Exercise prompt |
Take the data below and copy exactly the lines starting at the one with "ଡାଉନଲୋଡ୍ କରନ୍ତୁ (57, 91)" and finishing at the one with "ସମାଧାନ (28, 98)", both included.

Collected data

• • • • • • •

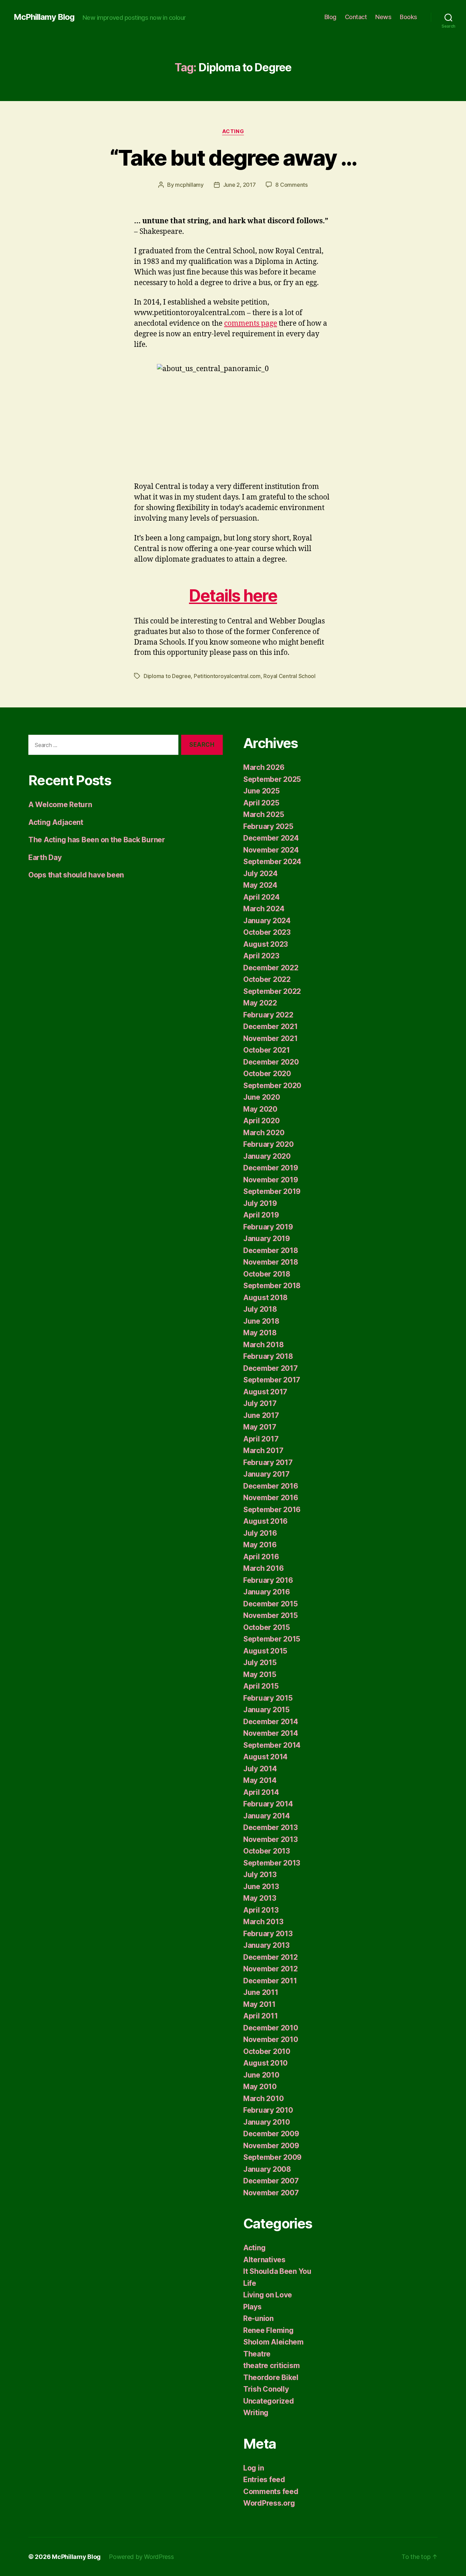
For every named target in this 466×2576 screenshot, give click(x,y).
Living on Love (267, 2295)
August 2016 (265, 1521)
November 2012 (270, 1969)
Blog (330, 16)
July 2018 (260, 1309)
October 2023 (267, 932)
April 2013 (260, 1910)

• • • • • • •

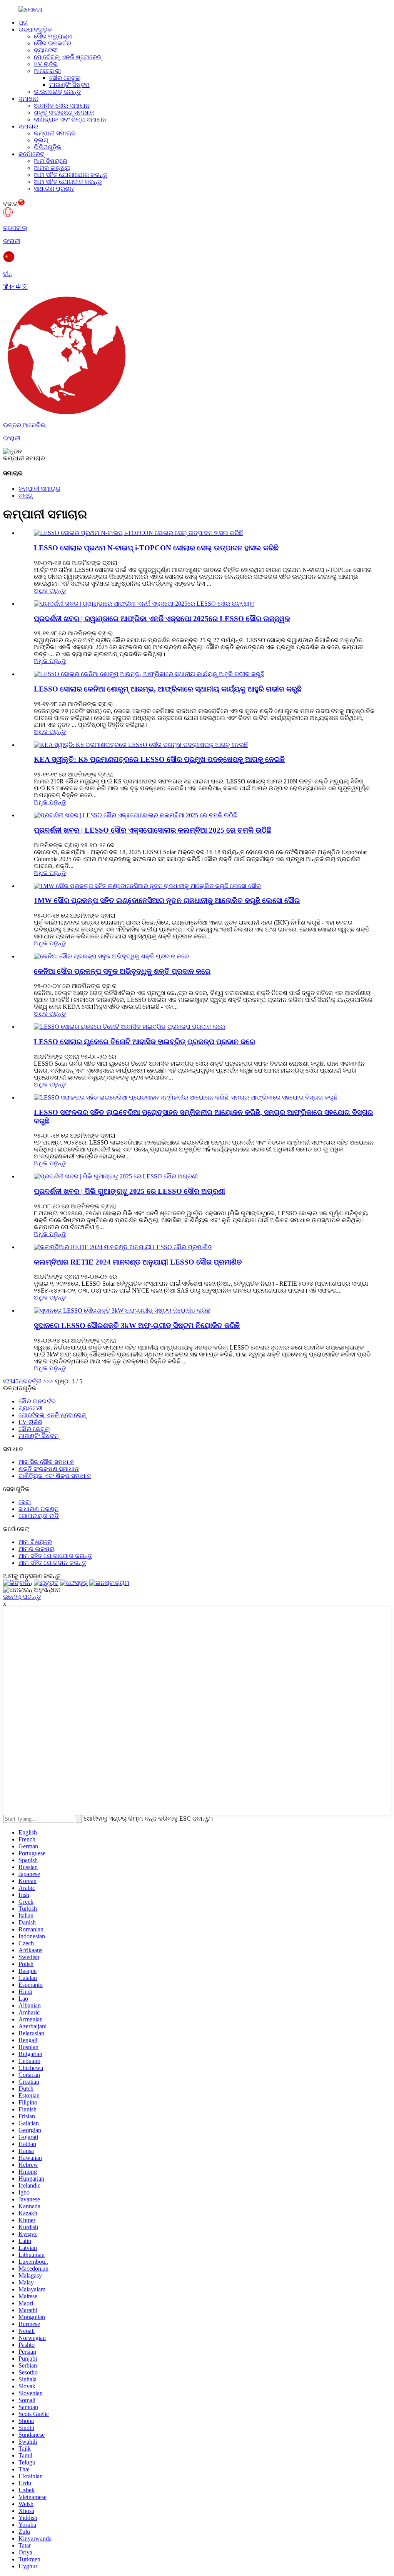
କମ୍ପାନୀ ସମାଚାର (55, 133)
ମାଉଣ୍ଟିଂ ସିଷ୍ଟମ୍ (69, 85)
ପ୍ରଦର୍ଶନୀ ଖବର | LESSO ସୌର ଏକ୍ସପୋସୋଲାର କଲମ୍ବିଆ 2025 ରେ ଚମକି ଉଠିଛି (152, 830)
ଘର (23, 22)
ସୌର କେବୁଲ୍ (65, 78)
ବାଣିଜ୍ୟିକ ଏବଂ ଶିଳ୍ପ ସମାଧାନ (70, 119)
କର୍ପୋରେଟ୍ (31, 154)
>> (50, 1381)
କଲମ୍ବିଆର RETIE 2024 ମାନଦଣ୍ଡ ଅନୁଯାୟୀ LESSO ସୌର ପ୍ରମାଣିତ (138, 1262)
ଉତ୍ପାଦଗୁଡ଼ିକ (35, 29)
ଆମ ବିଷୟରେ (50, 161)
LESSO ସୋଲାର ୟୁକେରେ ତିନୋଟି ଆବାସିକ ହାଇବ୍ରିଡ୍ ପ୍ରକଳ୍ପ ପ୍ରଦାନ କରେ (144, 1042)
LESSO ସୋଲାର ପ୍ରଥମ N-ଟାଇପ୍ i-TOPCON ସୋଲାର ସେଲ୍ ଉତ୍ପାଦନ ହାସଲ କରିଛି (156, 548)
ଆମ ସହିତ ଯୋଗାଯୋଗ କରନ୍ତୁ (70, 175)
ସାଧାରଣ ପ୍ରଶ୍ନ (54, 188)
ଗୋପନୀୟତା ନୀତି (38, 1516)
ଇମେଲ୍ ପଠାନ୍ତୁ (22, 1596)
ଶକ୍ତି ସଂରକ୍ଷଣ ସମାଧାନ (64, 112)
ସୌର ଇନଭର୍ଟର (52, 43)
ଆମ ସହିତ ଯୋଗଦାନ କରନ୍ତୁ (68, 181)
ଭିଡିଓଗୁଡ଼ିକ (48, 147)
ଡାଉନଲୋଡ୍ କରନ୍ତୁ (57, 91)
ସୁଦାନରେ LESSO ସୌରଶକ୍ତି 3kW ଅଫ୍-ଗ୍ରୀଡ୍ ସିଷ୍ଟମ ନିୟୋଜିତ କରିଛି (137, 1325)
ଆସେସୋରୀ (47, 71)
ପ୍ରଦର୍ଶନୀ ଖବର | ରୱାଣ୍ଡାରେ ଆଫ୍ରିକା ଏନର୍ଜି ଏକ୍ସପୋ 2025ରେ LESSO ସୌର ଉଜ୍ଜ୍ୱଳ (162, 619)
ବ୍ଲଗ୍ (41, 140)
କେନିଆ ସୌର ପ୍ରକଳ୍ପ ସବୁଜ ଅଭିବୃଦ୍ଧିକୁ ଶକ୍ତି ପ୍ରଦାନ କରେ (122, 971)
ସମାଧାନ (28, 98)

• • • • • • •

Solution for this problem |
ଡାଉନଲୋଡ୍ କରନ୍ତୁ (57, 91)
ସୁଦାନରେ LESSO ସୌରଶକ୍ତି 3kW ଅଫ୍-ଗ୍ରୀଡ୍ ସିଷ୍ଟମ ନିୟୋଜିତ କରିଛି (137, 1325)
ଆସେସୋରୀ (47, 71)
ପ୍ରଦର୍ଶନୀ ଖବର | ରୱାଣ୍ଡାରେ ଆଫ୍ରିକା ଏନର୍ଜି ଏକ୍ସପୋ 2025ରେ LESSO ସୌର ଉଜ୍ଜ୍ୱଳ (162, 619)
ବ୍ଲଗ୍ (41, 140)
କେନିଆ ସୌର ପ୍ରକଳ୍ପ ସବୁଜ ଅଭିବୃଦ୍ଧିକୁ ଶକ୍ତି ପ୍ରଦାନ କରେ (122, 971)
ସମାଧାନ (28, 98)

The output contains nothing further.